March 20, 2012

Westport LD Juniper Engine at Globe 2012

Last week, Westport participated in the transportation pavilion at the GLOBE2012 Tradeshow, showcasing our Westport Light Duty Juniper Engine. Duran Cheung, one of the original engineers to work on the Juniper engine explains how the engine works and what makes it unique:

The Westport Engine featured at GLOBE 2012 is not the typical Cummins-based HD workhorse with which we’ve been traditionally associated. Instead, it’s the 2.4L Juniper Engine from the Westport LD industrial team, a spark-ignited, multi-port injected propane or natural gas engine. This 75 hp, 140 ft-lbs powerplant uses a Hyundai 2.4LiIndustrial engine platform, which is essentially the same block and head as a 2.4L Theta engine found on the Hyundai Sonata and Kia Optima. Differences include a cast-aluminum intake manifold, the lack of a variable valve timing system for simpler and more robust operation, and hardened valve seats. Fuel system components from OMVL S.p.A., a Westport company, are used to fuel the engine. Development of the fuel system for the engine began in early 2009, and by mid-2010, the first complete Westport LD Industrial engine assemblies were rolling off the line from our assembly center in Busan, South Korea.

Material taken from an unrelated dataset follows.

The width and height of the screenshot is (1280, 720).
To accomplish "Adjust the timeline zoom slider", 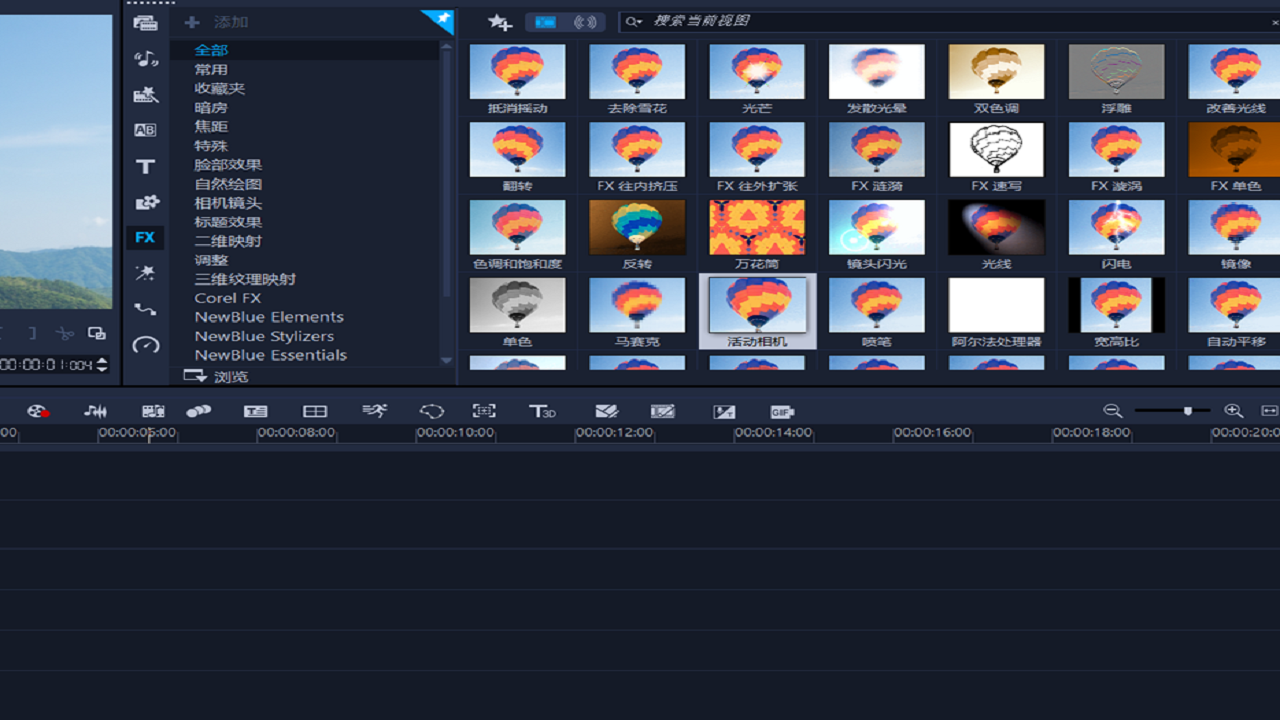I will [x=1187, y=411].
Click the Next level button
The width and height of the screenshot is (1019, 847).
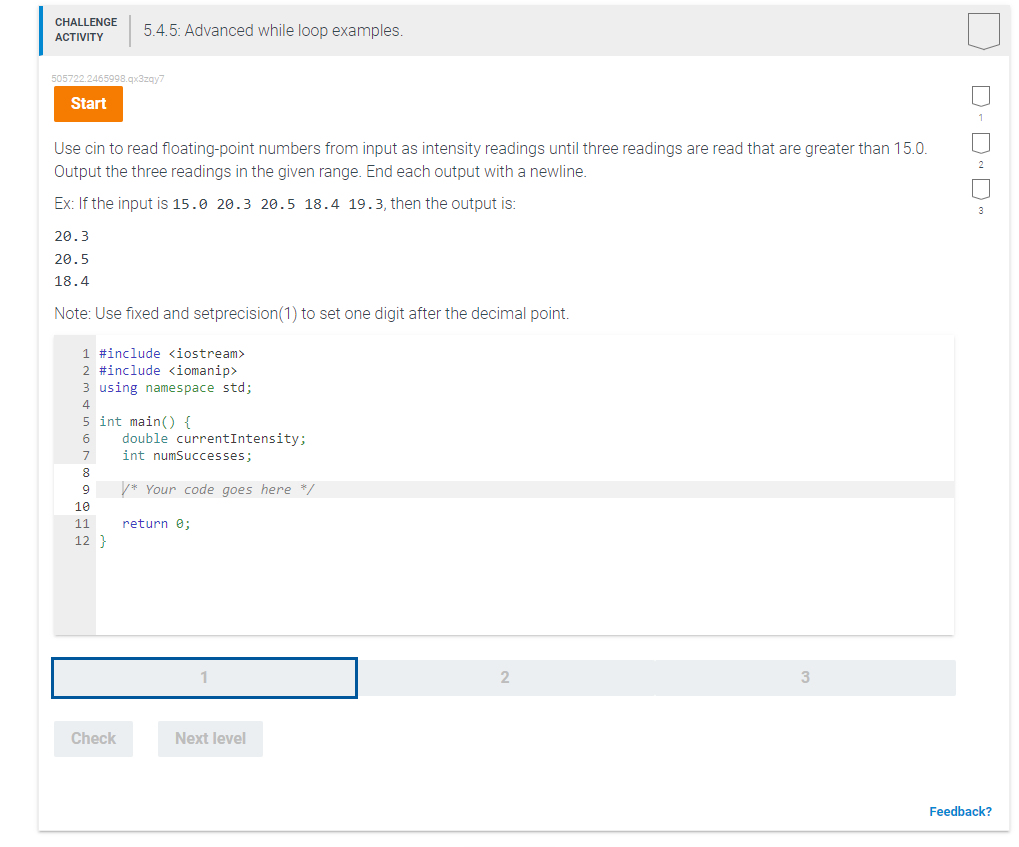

So far, this engine is used on over 2,500 Clark forklifts worldwide on their IC-line of trucks, from their C15 model to their C35 line. They’ve reported a significant increase in fuel economy when compared to other engine platforms they’ve used in the past with similar displacement. Also, drivers have reported better performance compared to previous Clark trucks, all while remaining below the strictest Tier 4 EPA emissions levels for large spark ignited off-road engines.

On another application, the engine is being used to power stationary hydraulic pumps in and around the oilfields of Lloydminster, Saskatchewan. The engine is mated directly to a hydraulic pump that powers a screw pump to bring up crude oil from reserves underground. End users have reported over a 30% increase in fuel economy when compared to the previous engine platforms being used in a similarly loaded well-site[NA1] . The end customer has been quite pleased with the performance and robustness of the system so far and is currently ordering the stationary engine configuration which has recently gone into production


1 comment:

Hugh Parizeau said...

Wow I have never seen an engine that huge! So that is what an engine looks like in every new forklifts.